▶ SHORT PROBLEM
Please copy all the entries below word for word, leaving out the pictures.

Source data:
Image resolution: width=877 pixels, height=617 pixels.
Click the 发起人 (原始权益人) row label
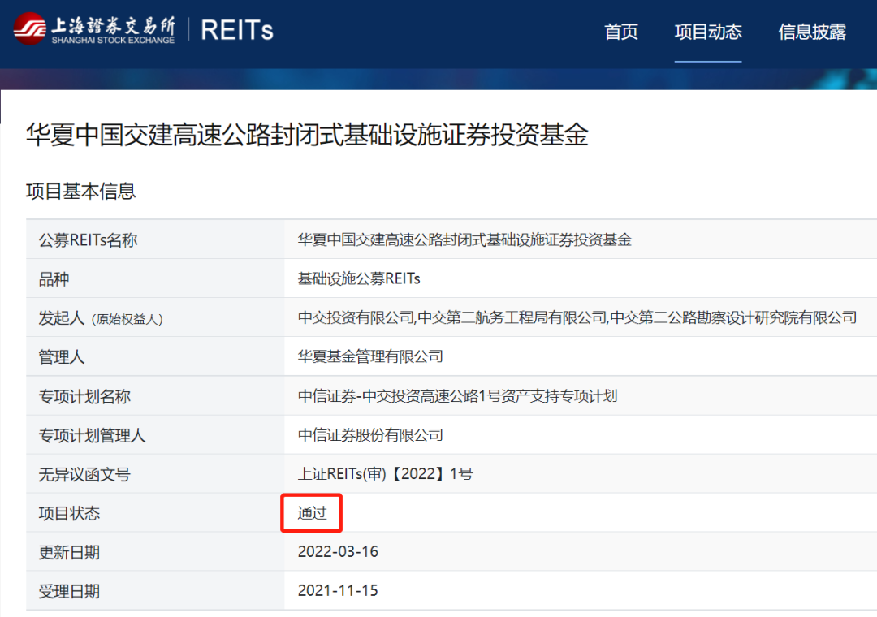(x=101, y=318)
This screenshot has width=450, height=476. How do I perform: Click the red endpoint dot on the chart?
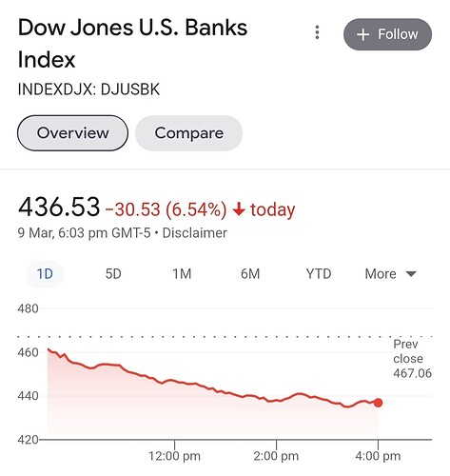click(x=378, y=403)
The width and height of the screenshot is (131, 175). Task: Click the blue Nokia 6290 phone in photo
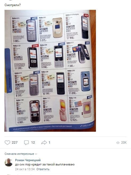(86, 81)
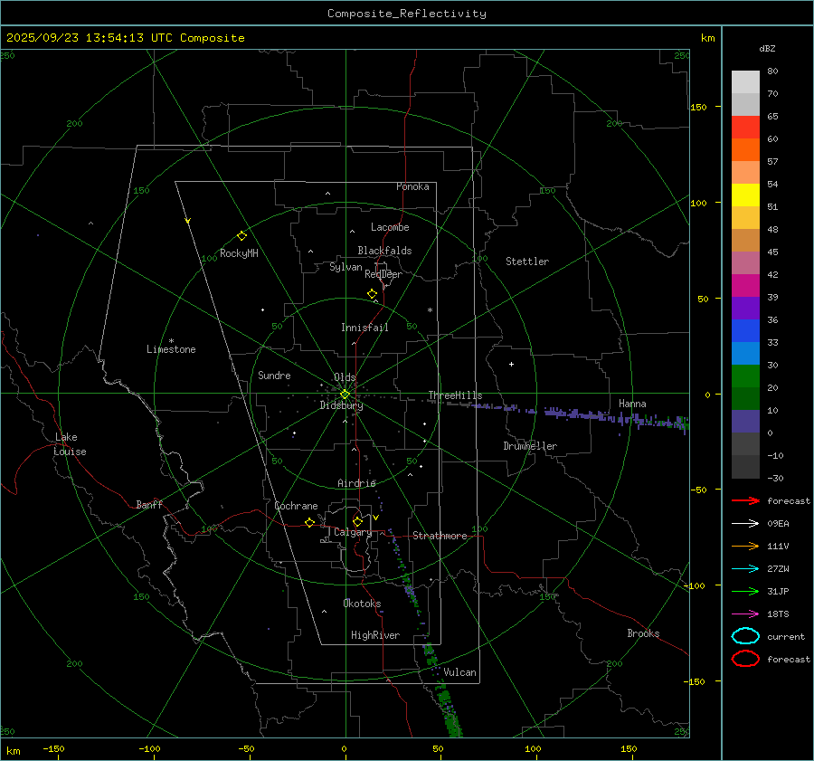
Task: Click the radar center diamond at Didsbury
Action: point(345,394)
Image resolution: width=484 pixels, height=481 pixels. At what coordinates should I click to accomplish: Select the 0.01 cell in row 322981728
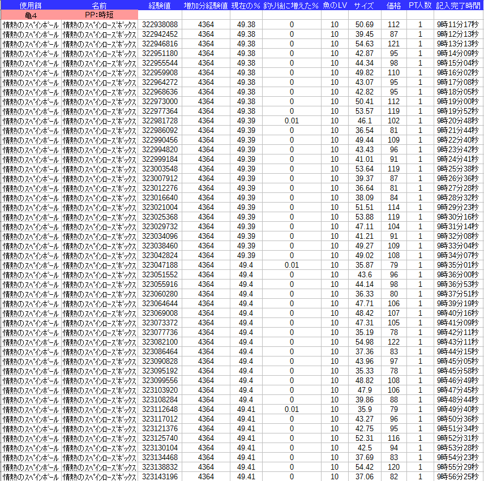click(x=292, y=121)
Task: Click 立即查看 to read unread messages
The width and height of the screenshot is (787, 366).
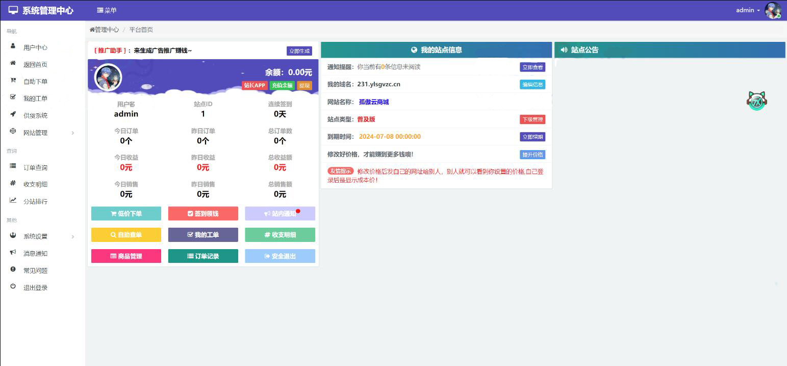Action: [x=532, y=67]
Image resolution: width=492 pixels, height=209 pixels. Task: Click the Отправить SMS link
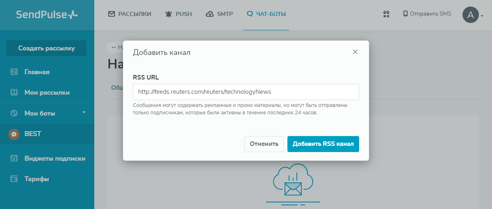pyautogui.click(x=427, y=14)
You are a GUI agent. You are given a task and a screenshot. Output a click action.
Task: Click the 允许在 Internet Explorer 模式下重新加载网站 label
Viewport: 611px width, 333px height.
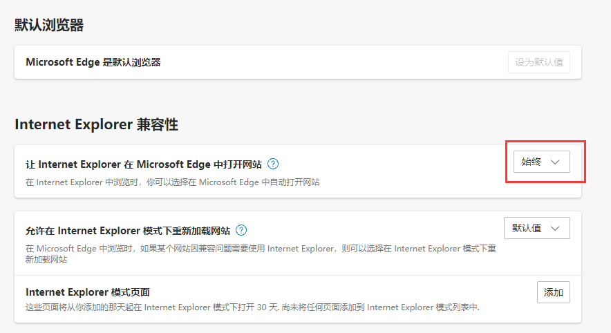point(128,230)
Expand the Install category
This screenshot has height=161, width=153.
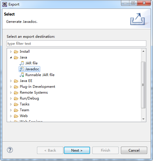(11, 52)
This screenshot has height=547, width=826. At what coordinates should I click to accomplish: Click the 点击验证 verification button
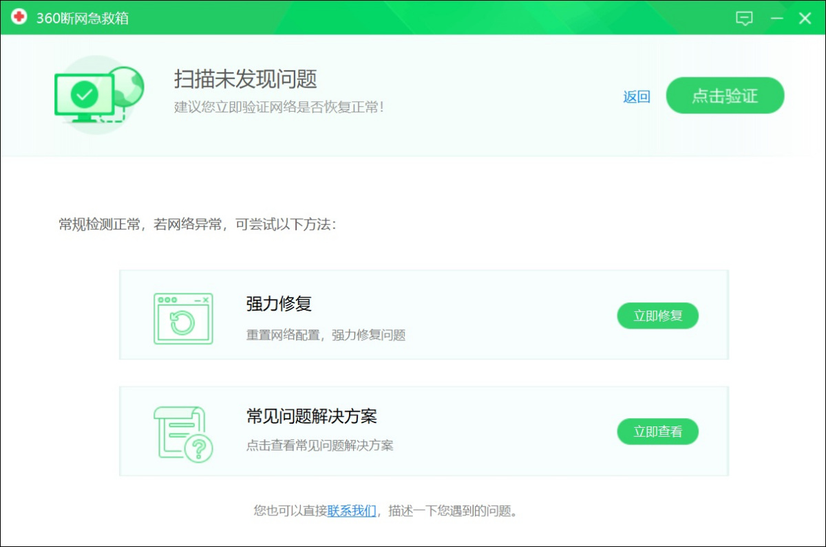click(725, 96)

▶ WRITTEN REPLY
Image resolution: width=877 pixels, height=617 pixels.
Click the 发起人 (原始权益人) row label
(x=101, y=318)
This screenshot has width=450, height=476. How do I perform: Click the red endpoint dot on the chart?
click(x=378, y=403)
The width and height of the screenshot is (131, 175). Task: Click the blue Nokia 6290 phone in photo
(86, 81)
Task: Click the radar center diamond at Didsbury
Action: point(345,394)
Image resolution: width=484 pixels, height=481 pixels. At what coordinates should I click to accomplish: Select the 0.01 cell in row 322981728
click(x=292, y=121)
Task: Click 立即查看 to read unread messages
The width and height of the screenshot is (787, 366).
Action: [x=532, y=67]
Image resolution: width=492 pixels, height=209 pixels. Task: Click the Отправить SMS link
pyautogui.click(x=427, y=14)
You are a GUI agent. You are given a task and a screenshot. Output a click action.
Task: Click the 允许在 Internet Explorer 模式下重新加载网站 label
Viewport: 611px width, 333px height.
point(128,230)
Expand the Install category
This screenshot has height=161, width=153.
(11, 52)
This screenshot has height=547, width=826. At what coordinates should I click to accomplish: Click the 点击验证 verification button
click(725, 96)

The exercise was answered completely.